As you've probably heard by now, the Red Sox are on the verge of trading for Adrian Gonzalez and signing him to a long-term contract extension. The trade, on its own, isn't particularly surprising - the Red Sox have been after Gonzalez for a couple years, now, and he wasn't about to re-sign with San Diego - and, in isolation, it isn't even that upsetting. However, when viewed in a greater context, holy crap could this be the worst offseason ever.

Let's run down some of the big names, and discuss their situations a little bit:

Adrian Gonzalez: he's going to Boston, and he's going to play there for a while.

Adrian Beltre: he no longer has a place in Boston, with Gonzalez at first and Kevin Youkilis sliding over to third, but his hottest suitor has been the A's, with the Angels also involved.

Jayson Werth: the Red Sox are highly interested in Werth, and still have the budget room to sign him, even after getting Gonzalez.

Carl Crawford: Crawford's most active suitors - the Rangers, Yankees, Red Sox, and Angels.

Cliff Lee: that the Nationals think they have a chance is precious, as Lee will either return to the Rangers or join CC Sabathia at the front for the Yankees.

Zack Greinke: while the Royals may not end up trading Greinke this winter, the Rangers are reportedly trying to get him, regardless of what happens with Lee.

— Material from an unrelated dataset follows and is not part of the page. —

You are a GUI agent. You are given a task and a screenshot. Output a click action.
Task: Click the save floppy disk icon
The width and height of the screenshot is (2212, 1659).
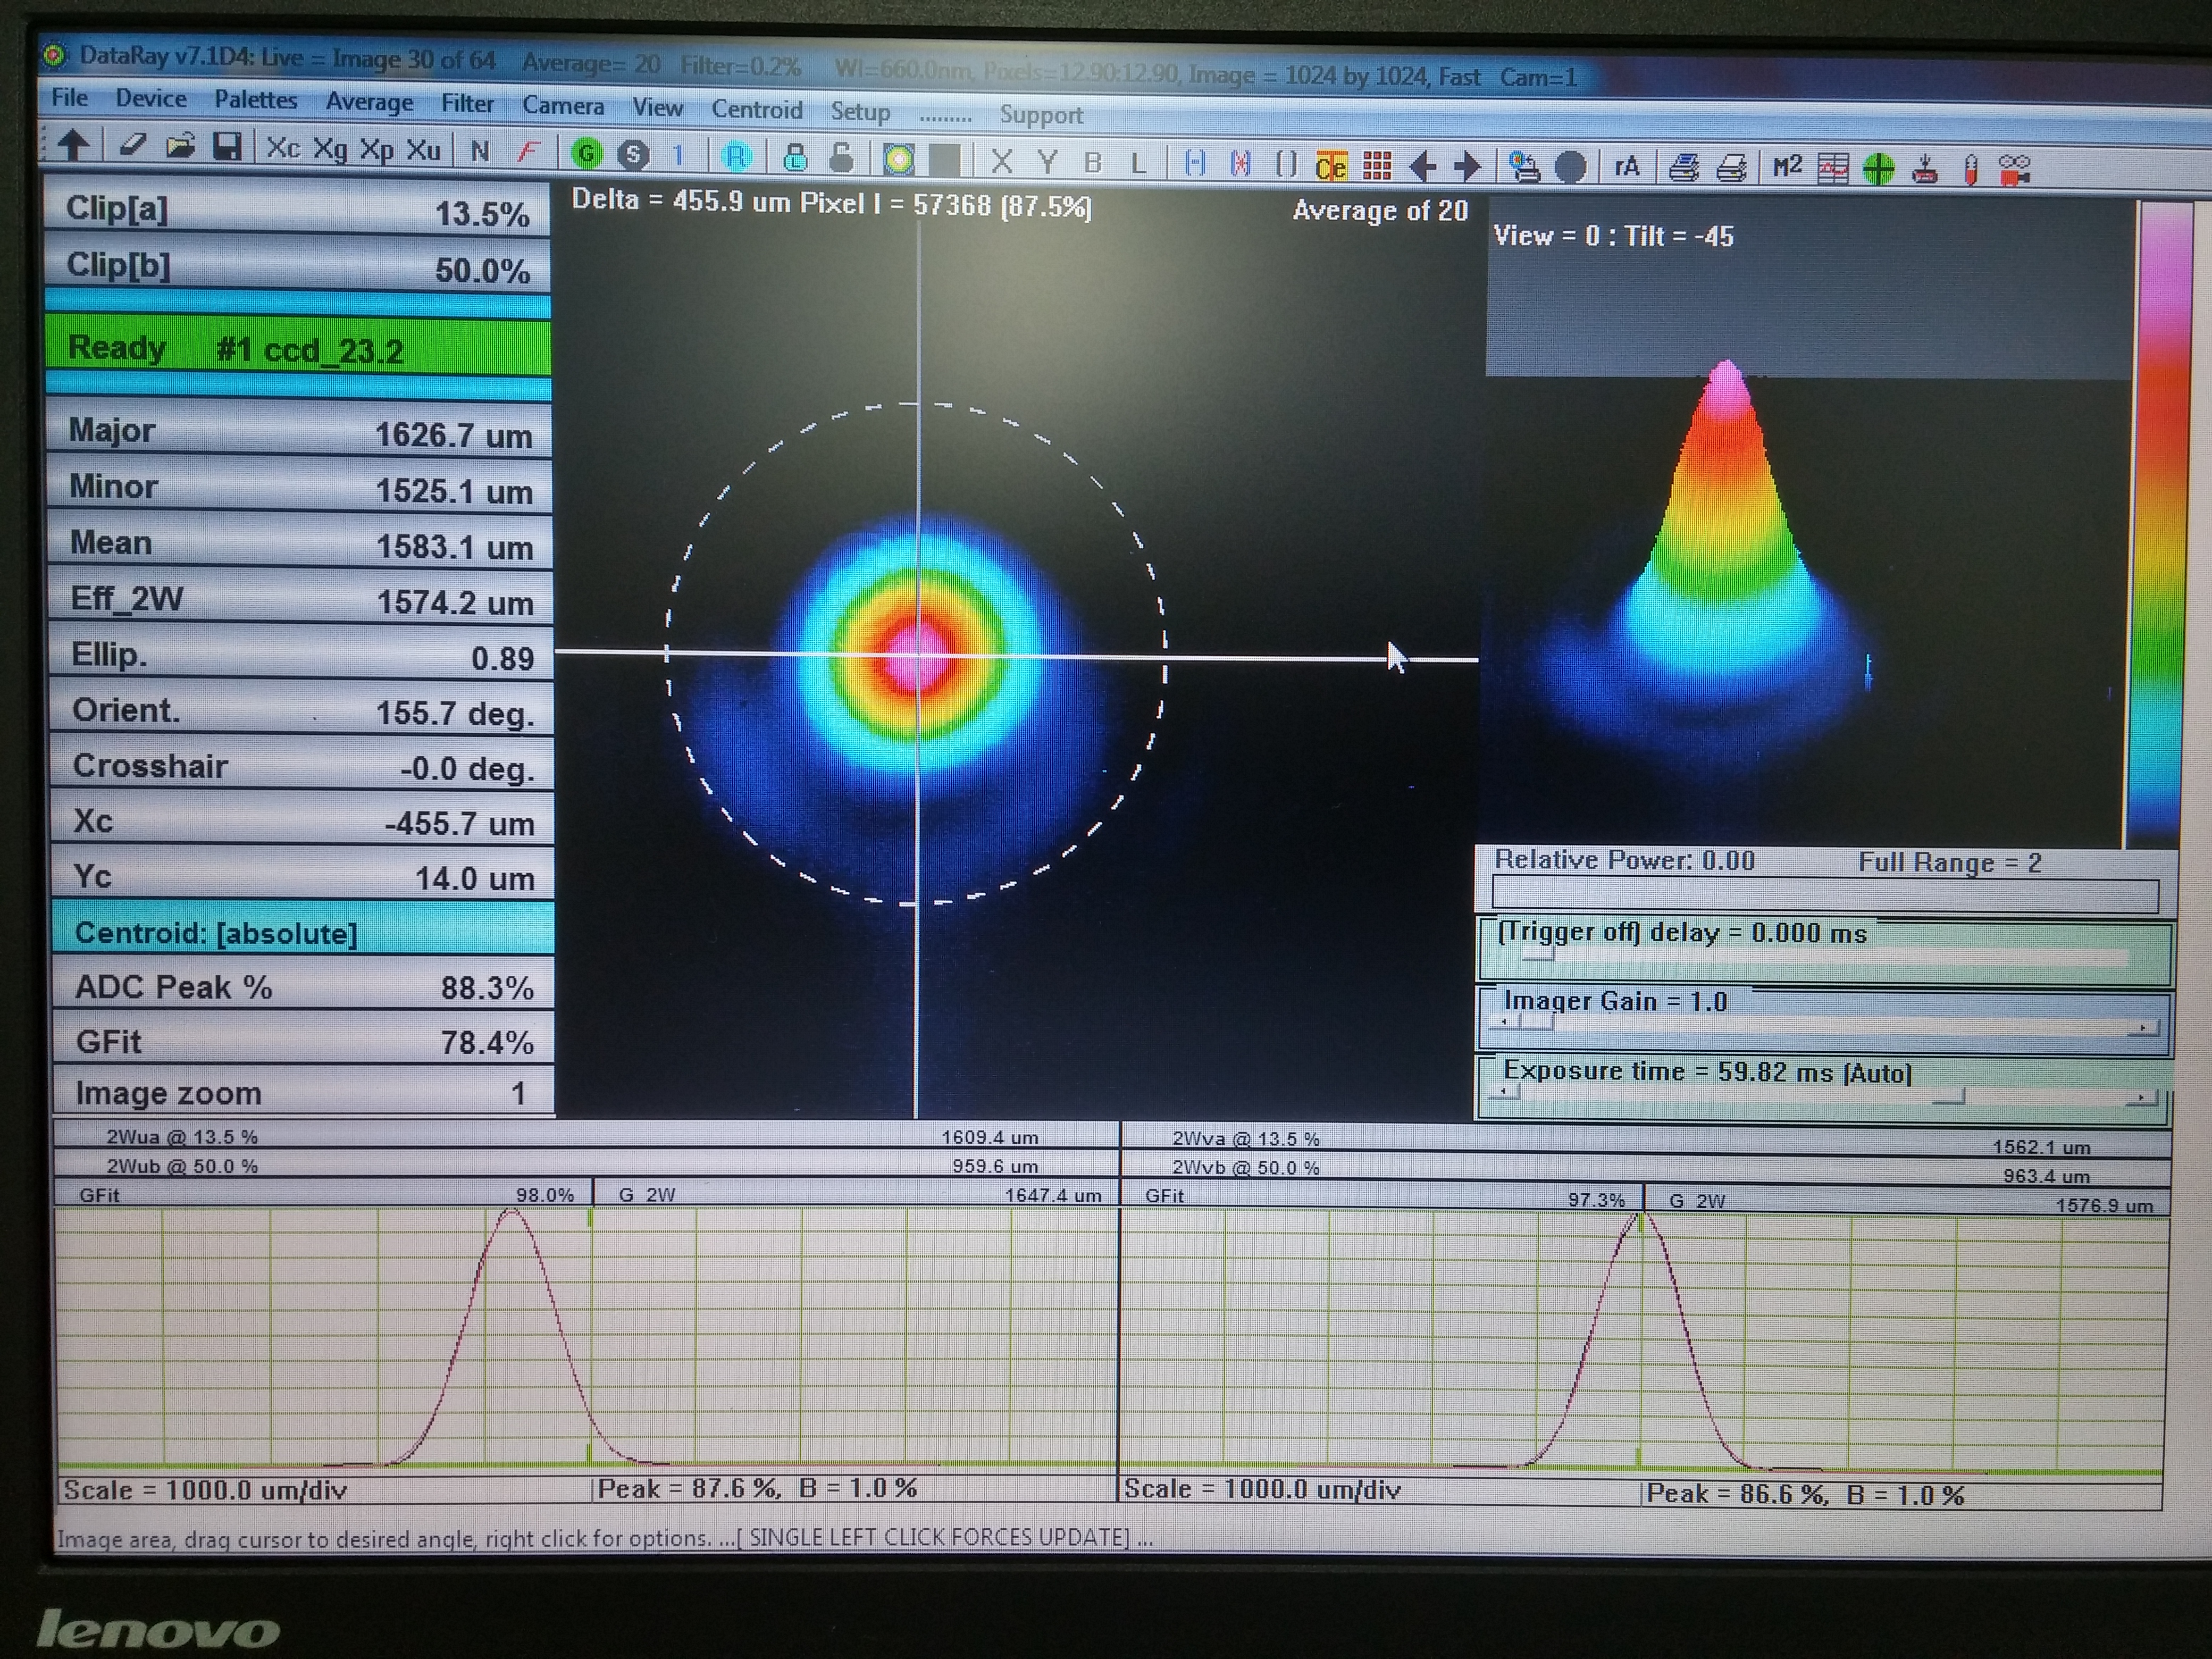(x=228, y=147)
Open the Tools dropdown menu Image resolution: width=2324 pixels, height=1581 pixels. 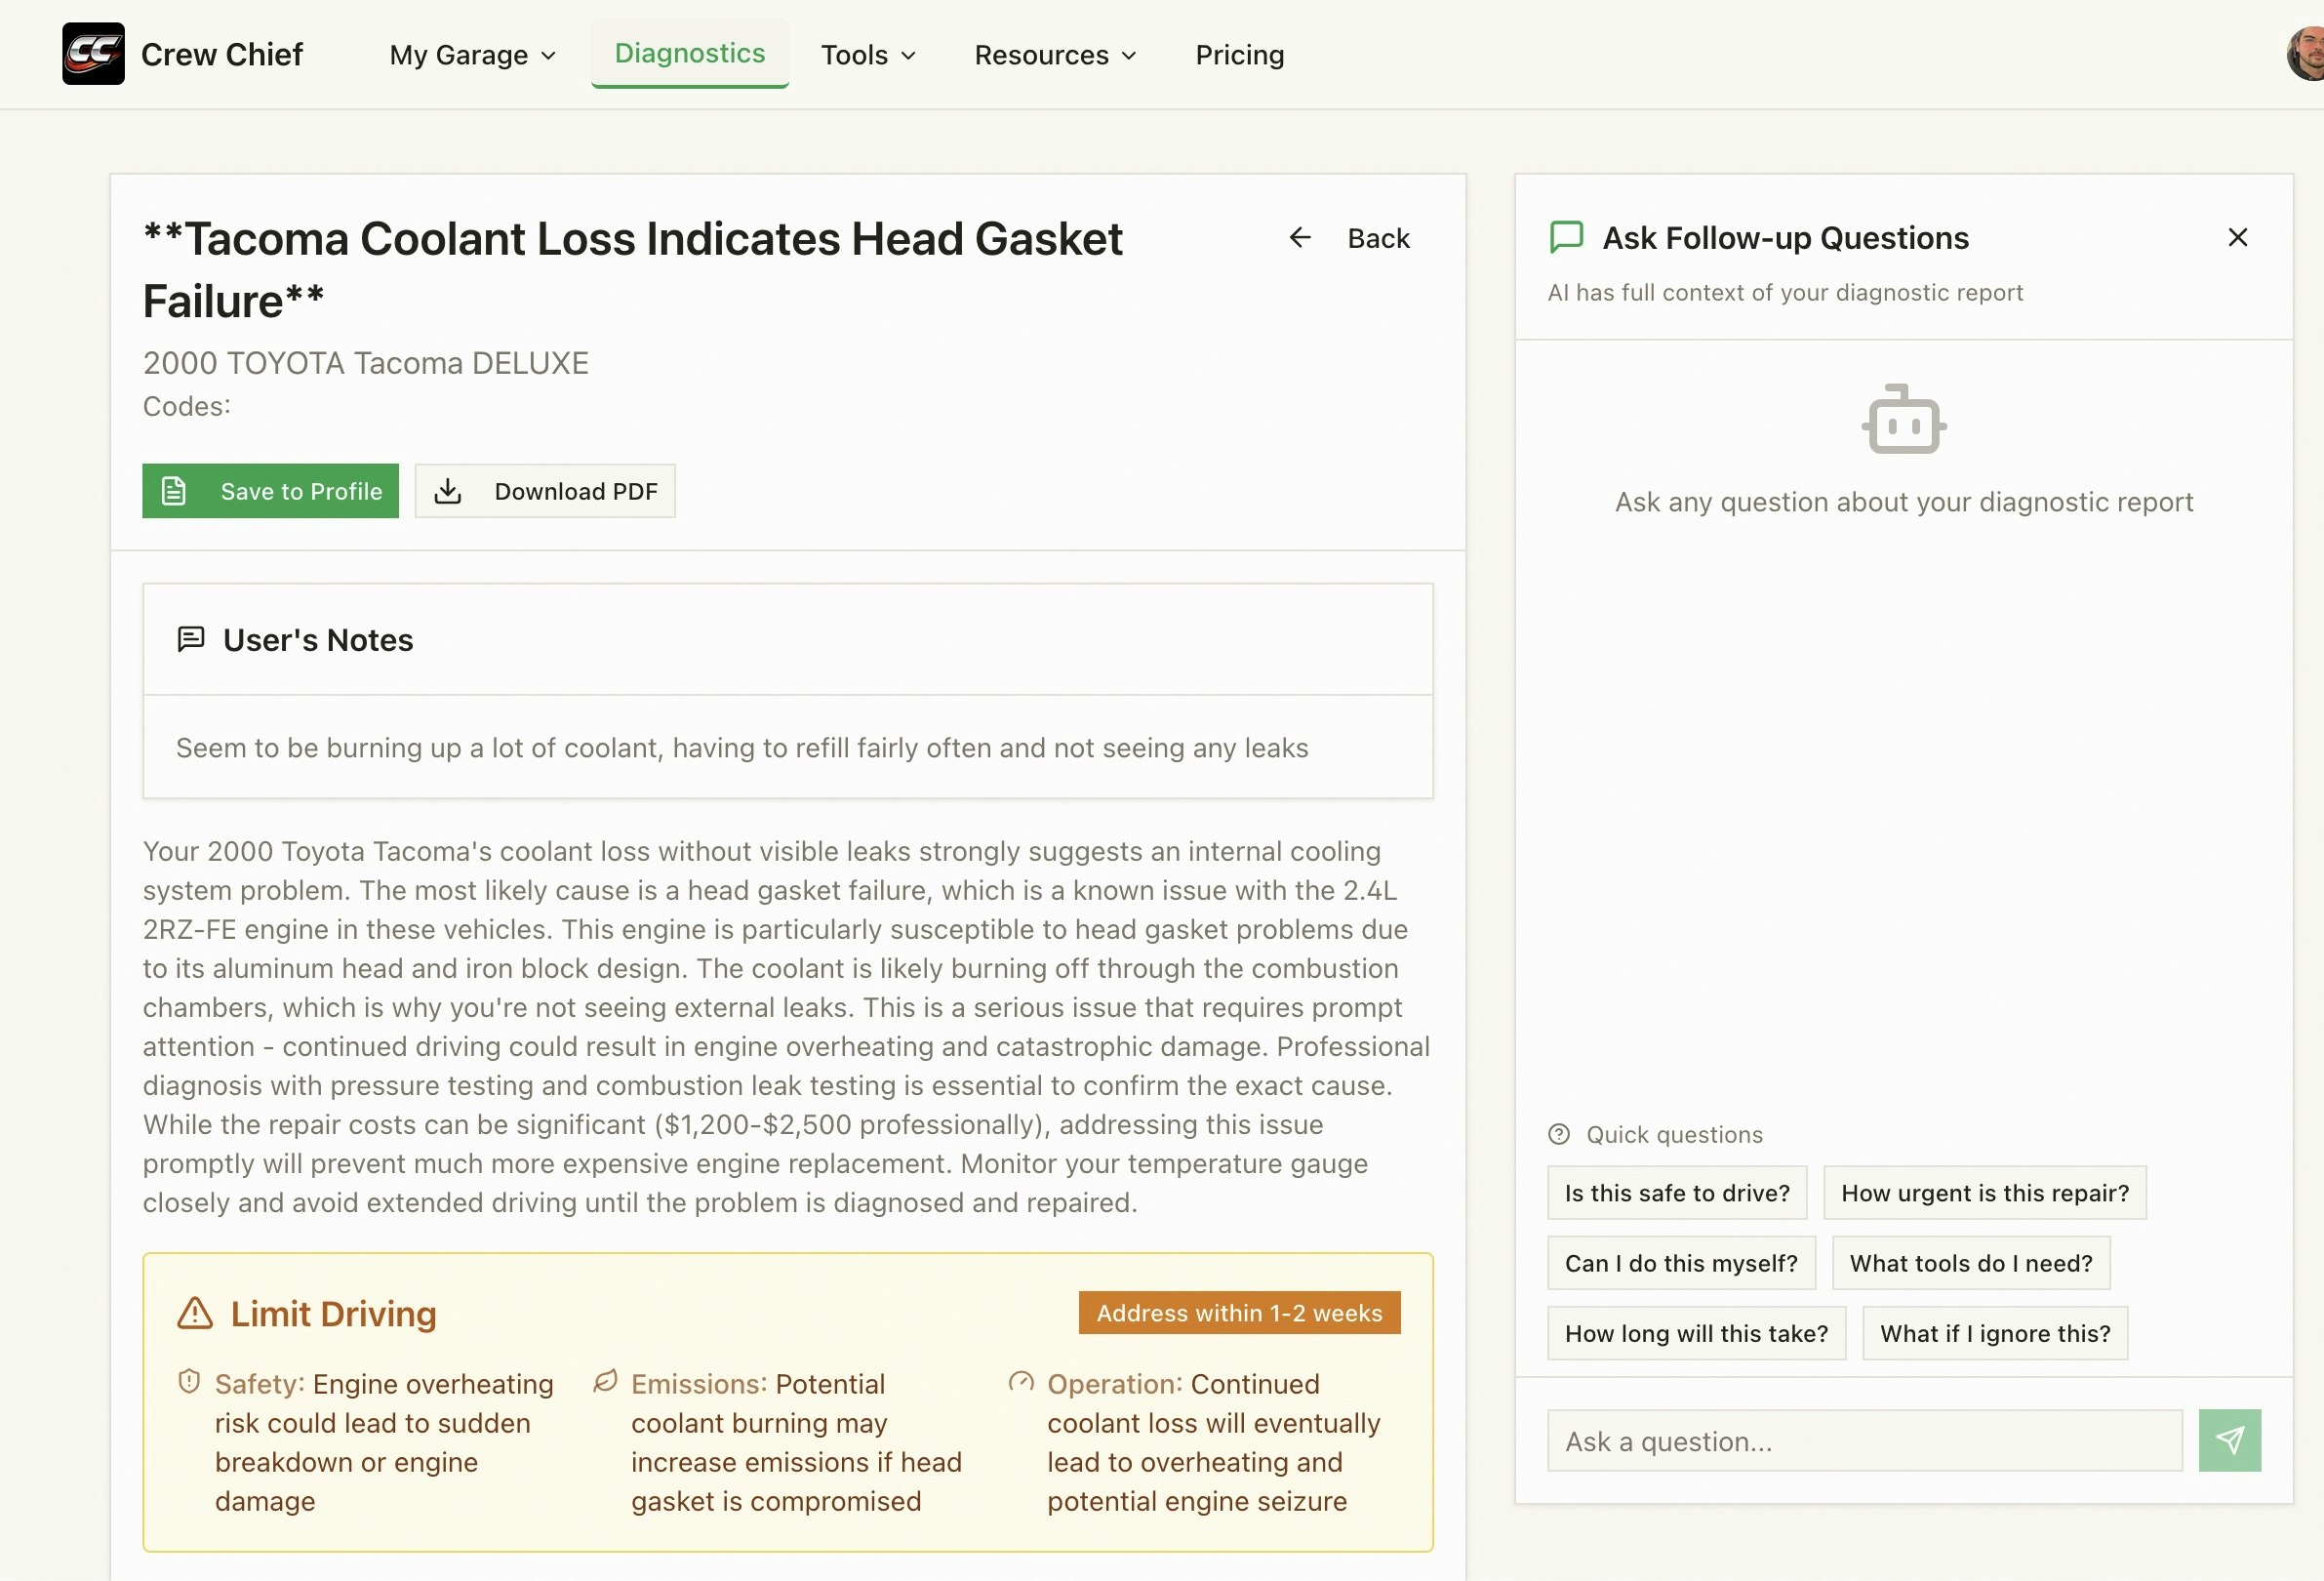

Rafael Soriano: arguably the best reliever available has reportedly been identified as a top Angels priority.

Seven players, seven elite-level talents, all of which are strongly connected to either the Yankees, the Red Sox, the Angels, the Rangers, or the A's. In other words, seven elite-level talents, all of which are strongly connected to either my least favorite teams in baseball, or direct division rivals of the Mariners. The Mariners, by the way, aren't expected to do much of anything, and their sexiest move may end up being the re-signing of Erik Bedard.

I know that nothing in baseball is guaranteed. I know that the winning teams may end up regretting the prices they'll pay for each of the players above. But while I get that a lot of star players shift around every offseason, I'm really not wild about those star players shifting around in such a way as to make my baseball experience less pleasant. I want the Mariners to win. If the Mariners can't win, then I want some underdogs from other divisions to succeed. This offseason is on course to make both those things way less likely.

I'll let the winter play out as it will, but I'm preparing myself to hate it.